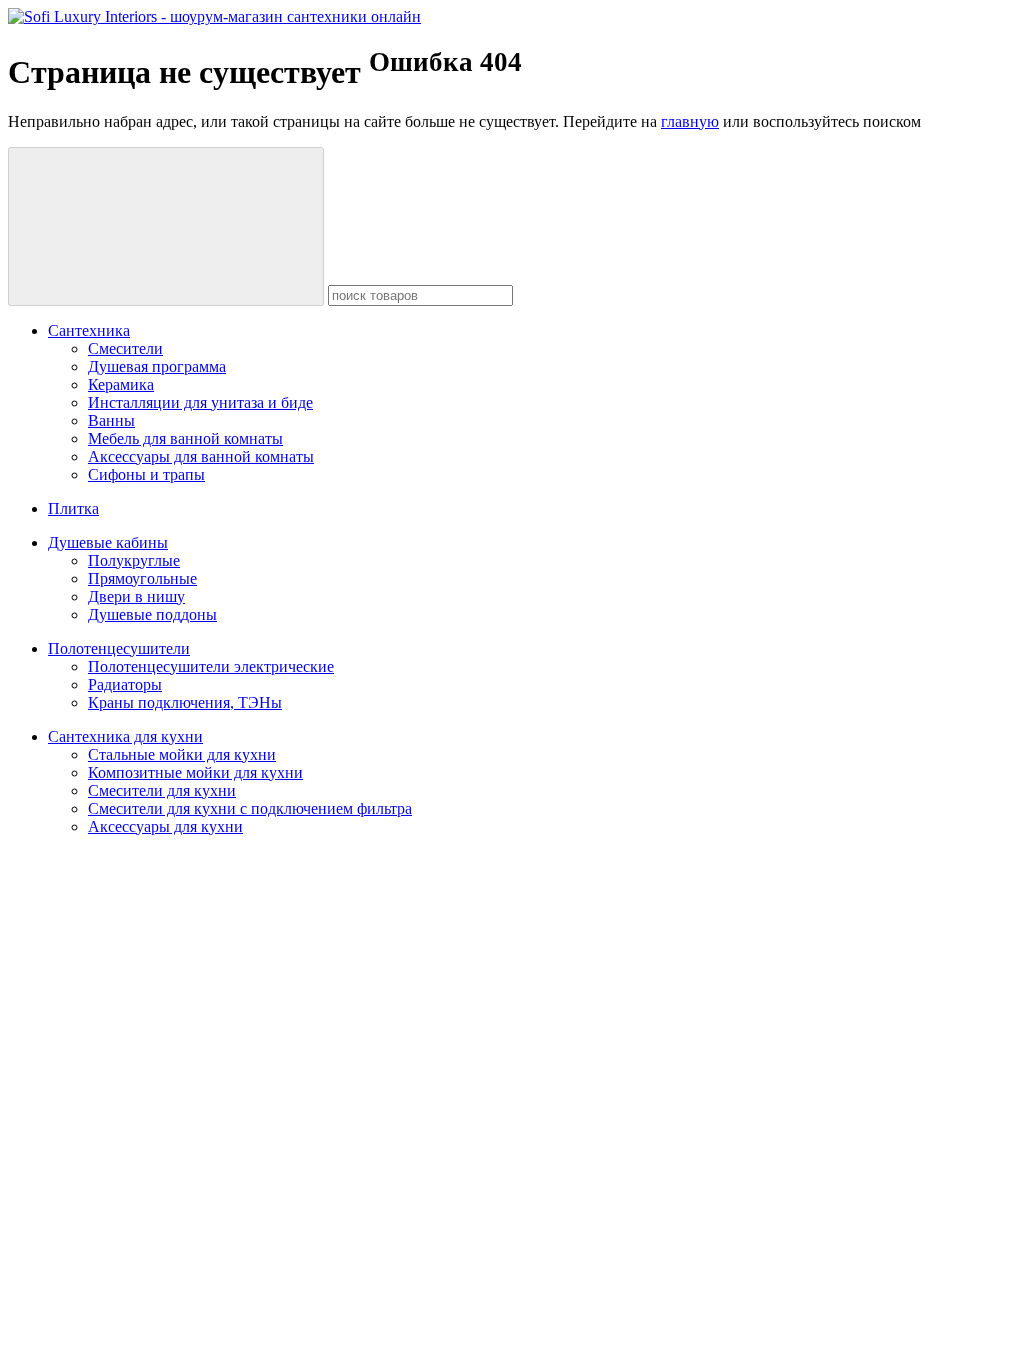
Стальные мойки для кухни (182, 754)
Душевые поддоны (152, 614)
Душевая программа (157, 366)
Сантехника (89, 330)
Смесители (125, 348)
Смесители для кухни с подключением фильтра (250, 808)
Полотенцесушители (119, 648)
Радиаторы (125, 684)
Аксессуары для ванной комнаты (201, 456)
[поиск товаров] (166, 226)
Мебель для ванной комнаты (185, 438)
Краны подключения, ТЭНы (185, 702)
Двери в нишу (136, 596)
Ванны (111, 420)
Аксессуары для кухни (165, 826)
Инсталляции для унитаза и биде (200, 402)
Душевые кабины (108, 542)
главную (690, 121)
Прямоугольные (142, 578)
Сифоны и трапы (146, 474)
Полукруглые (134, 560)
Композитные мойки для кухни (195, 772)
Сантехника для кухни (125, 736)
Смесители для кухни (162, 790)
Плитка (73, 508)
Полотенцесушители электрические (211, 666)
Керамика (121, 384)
· · ·
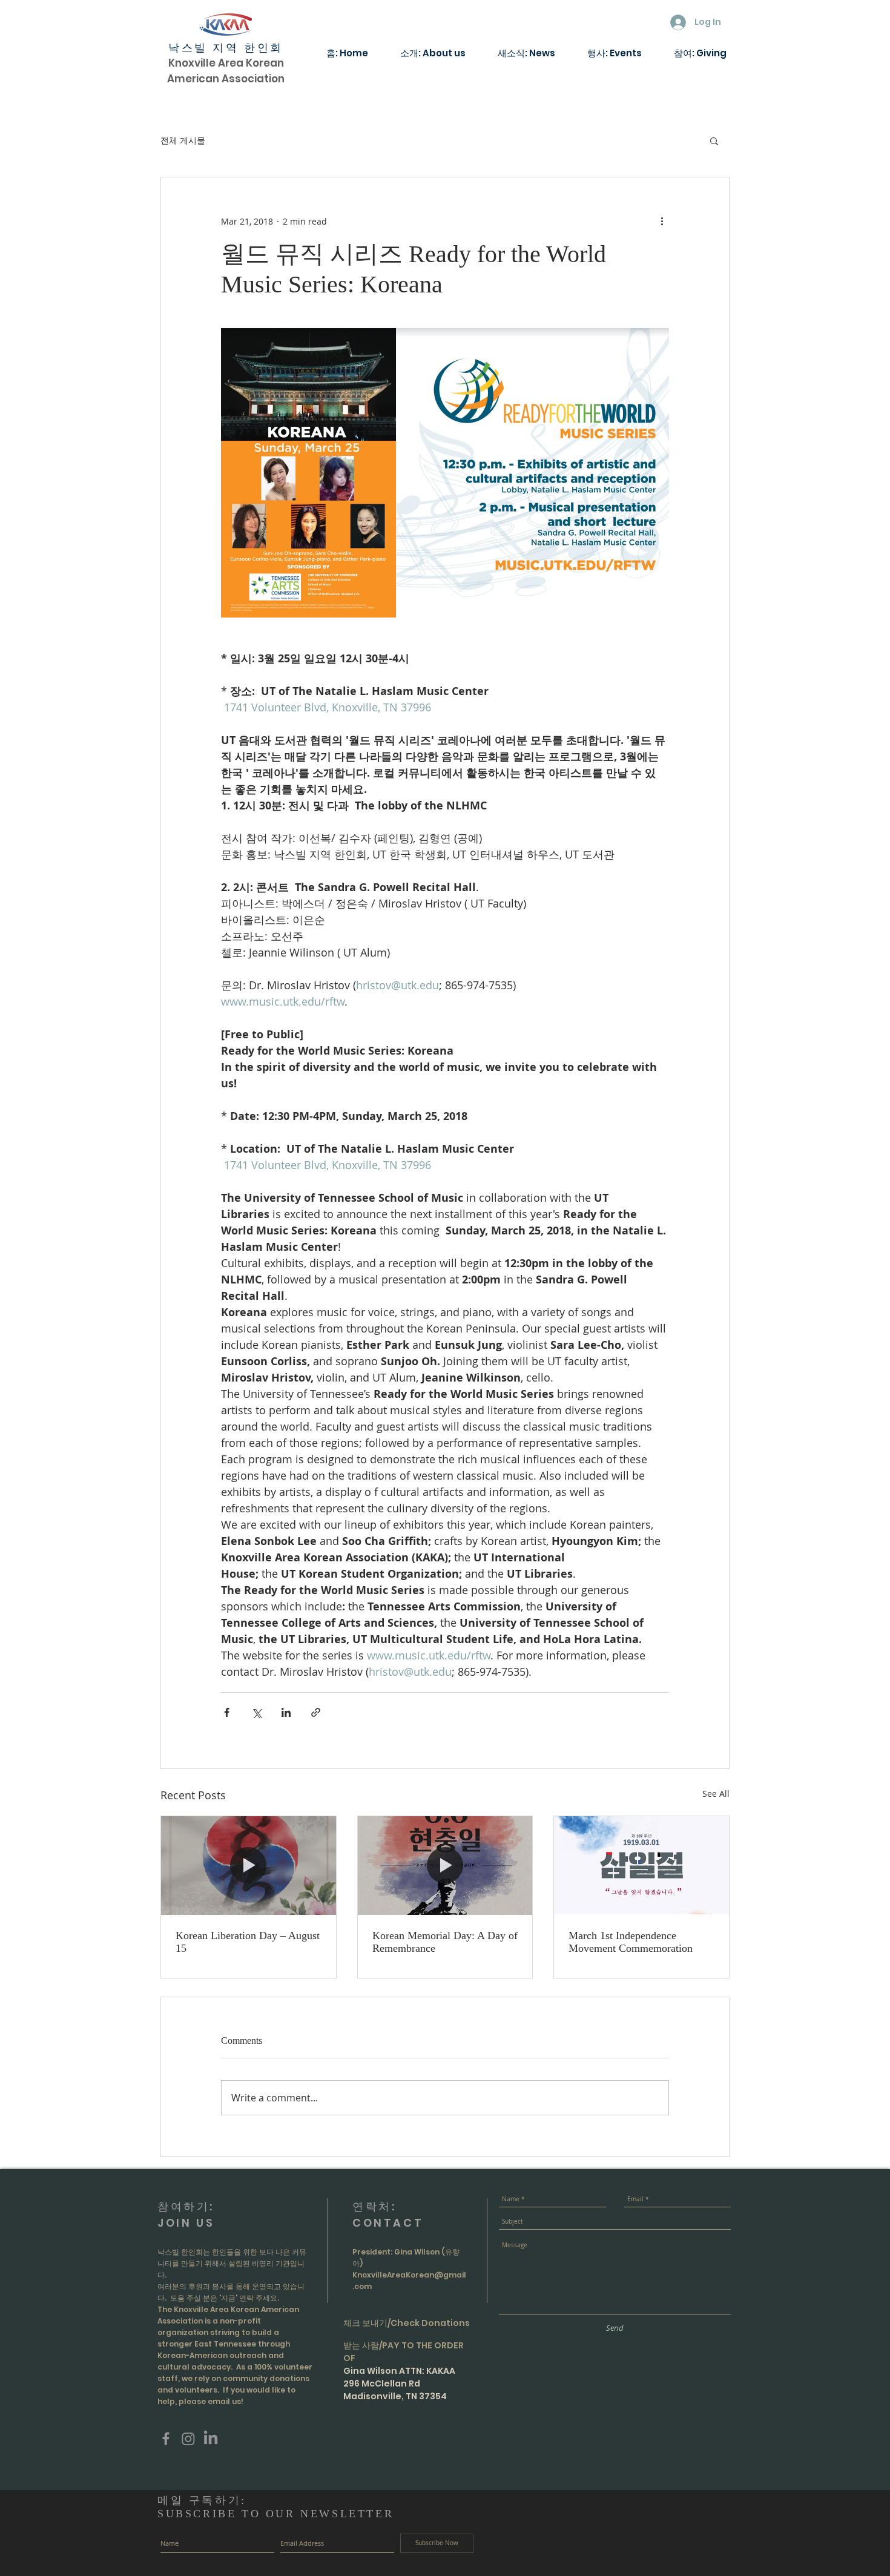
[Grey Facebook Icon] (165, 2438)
· · ·
● **Problem description**
Please reproduce exactly the lines in the listing above from the one containing "главную (690, 121)" through the one containing "Керамика (121, 384)", both included, and nothing more.

● **Written answer**
главную (690, 121)
Прямоугольные (142, 578)
Сифоны и трапы (146, 474)
Полукруглые (134, 560)
Композитные мойки для кухни (195, 772)
Сантехника для кухни (125, 736)
Смесители для кухни (162, 790)
Плитка (73, 508)
Полотенцесушители электрические (211, 666)
Керамика (121, 384)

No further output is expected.